**Exercise data:**
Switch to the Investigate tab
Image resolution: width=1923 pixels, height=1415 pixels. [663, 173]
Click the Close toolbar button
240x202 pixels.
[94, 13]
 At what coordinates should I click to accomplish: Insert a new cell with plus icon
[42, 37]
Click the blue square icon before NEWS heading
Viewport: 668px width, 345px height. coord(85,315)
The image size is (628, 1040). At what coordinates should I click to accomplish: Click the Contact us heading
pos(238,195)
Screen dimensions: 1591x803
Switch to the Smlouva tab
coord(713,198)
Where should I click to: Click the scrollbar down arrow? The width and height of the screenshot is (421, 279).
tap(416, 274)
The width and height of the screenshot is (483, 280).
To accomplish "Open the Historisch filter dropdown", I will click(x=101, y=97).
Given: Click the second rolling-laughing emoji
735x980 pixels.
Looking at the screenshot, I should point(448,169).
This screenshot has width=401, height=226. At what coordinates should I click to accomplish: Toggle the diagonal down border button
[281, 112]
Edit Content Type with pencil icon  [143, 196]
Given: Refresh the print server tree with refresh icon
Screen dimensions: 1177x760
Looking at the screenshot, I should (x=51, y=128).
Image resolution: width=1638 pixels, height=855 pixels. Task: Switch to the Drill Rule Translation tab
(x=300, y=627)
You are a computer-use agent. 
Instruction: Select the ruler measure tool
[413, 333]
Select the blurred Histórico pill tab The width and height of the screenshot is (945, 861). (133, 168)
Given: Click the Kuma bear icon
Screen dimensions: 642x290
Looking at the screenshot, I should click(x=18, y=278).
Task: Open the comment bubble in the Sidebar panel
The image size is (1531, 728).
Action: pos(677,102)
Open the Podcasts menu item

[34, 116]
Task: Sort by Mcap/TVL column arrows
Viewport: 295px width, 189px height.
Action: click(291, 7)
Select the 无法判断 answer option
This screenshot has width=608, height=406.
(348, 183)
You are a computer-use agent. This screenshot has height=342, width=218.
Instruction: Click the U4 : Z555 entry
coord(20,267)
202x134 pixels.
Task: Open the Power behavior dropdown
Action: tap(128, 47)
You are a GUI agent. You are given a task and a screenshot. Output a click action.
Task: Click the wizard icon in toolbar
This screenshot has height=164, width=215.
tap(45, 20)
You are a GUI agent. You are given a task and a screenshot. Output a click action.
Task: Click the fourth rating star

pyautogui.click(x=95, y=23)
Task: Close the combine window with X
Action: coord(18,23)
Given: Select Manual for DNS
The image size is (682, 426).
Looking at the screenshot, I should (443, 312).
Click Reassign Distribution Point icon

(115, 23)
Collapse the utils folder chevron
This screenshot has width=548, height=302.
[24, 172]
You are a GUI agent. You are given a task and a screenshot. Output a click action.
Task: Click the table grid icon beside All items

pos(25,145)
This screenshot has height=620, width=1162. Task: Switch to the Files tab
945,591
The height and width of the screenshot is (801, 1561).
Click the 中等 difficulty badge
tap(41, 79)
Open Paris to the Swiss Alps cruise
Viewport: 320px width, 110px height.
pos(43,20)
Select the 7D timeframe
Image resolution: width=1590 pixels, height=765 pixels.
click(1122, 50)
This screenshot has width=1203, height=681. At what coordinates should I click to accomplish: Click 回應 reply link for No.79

**What is needed:** Copy every line above word for word, keeping each one unchanged and in the same order.

**Answer for the task:**
Switch to the Investigate tab
Image resolution: width=1923 pixels, height=1415 pixels. [663, 173]
Click the Close toolbar button
240x202 pixels.
[94, 13]
 At what coordinates should I click to accomplish: Insert a new cell with plus icon
[42, 37]
Click the blue square icon before NEWS heading
Viewport: 668px width, 345px height. coord(85,315)
The image size is (628, 1040). At what coordinates should I click to accomplish: Click the Contact us heading
pos(238,195)
Screen dimensions: 1591x803
Switch to the Smlouva tab
coord(713,198)
Where should I click to: Click the scrollbar down arrow? The width and height of the screenshot is (421, 279).
tap(416, 274)
The width and height of the screenshot is (483, 280).
To accomplish "Open the Historisch filter dropdown", I will click(x=101, y=97).
Given: Click the second rolling-laughing emoji
735x980 pixels.
Looking at the screenshot, I should point(448,169).
This screenshot has width=401, height=226. At what coordinates should I click to accomplish: Toggle the diagonal down border button
[281, 112]
Edit Content Type with pencil icon  [143, 196]
Given: Refresh the print server tree with refresh icon
Screen dimensions: 1177x760
Looking at the screenshot, I should (x=51, y=128).
Image resolution: width=1638 pixels, height=855 pixels. Task: Switch to the Drill Rule Translation tab
(x=300, y=627)
You are a computer-use agent. 
Instruction: Select the ruler measure tool
[413, 333]
Select the blurred Histórico pill tab The width and height of the screenshot is (945, 861). (133, 168)
Given: Click the Kuma bear icon
Screen dimensions: 642x290
Looking at the screenshot, I should click(x=18, y=278).
Task: Open the comment bubble in the Sidebar panel
The image size is (1531, 728).
Action: pos(677,102)
Open the Podcasts menu item

[34, 116]
Task: Sort by Mcap/TVL column arrows
Viewport: 295px width, 189px height.
Action: click(291, 7)
Select the 无法判断 answer option
This screenshot has width=608, height=406.
(348, 183)
You are a computer-use agent. This screenshot has height=342, width=218.
Instruction: Click the U4 : Z555 entry
coord(20,267)
202x134 pixels.
Task: Open the Power behavior dropdown
Action: tap(128, 47)
You are a GUI agent. You are given a task and a screenshot. Output a click action.
Task: Click the wizard icon in toolbar
This screenshot has height=164, width=215.
tap(45, 20)
You are a GUI agent. You are given a task and a screenshot. Output a click action.
Task: Click the fourth rating star

pyautogui.click(x=95, y=23)
Task: Close the combine window with X
Action: coord(18,23)
Given: Select Manual for DNS
The image size is (682, 426).
Looking at the screenshot, I should (443, 312).
Click Reassign Distribution Point icon

(115, 23)
Collapse the utils folder chevron
This screenshot has width=548, height=302.
[24, 172]
You are a GUI agent. You are given a task and a screenshot. Output a click action.
Task: Click the table grid icon beside All items

pos(25,145)
This screenshot has height=620, width=1162. Task: Switch to the Files tab
945,591
The height and width of the screenshot is (801, 1561).
Click the 中等 difficulty badge
tap(41, 79)
Open Paris to the Swiss Alps cruise
Viewport: 320px width, 110px height.
pos(43,20)
Select the 7D timeframe
Image resolution: width=1590 pixels, height=765 pixels.
click(1122, 50)
This screenshot has width=1203, height=681. At what coordinates should I click to accomplish: Click 回應 reply link for No.79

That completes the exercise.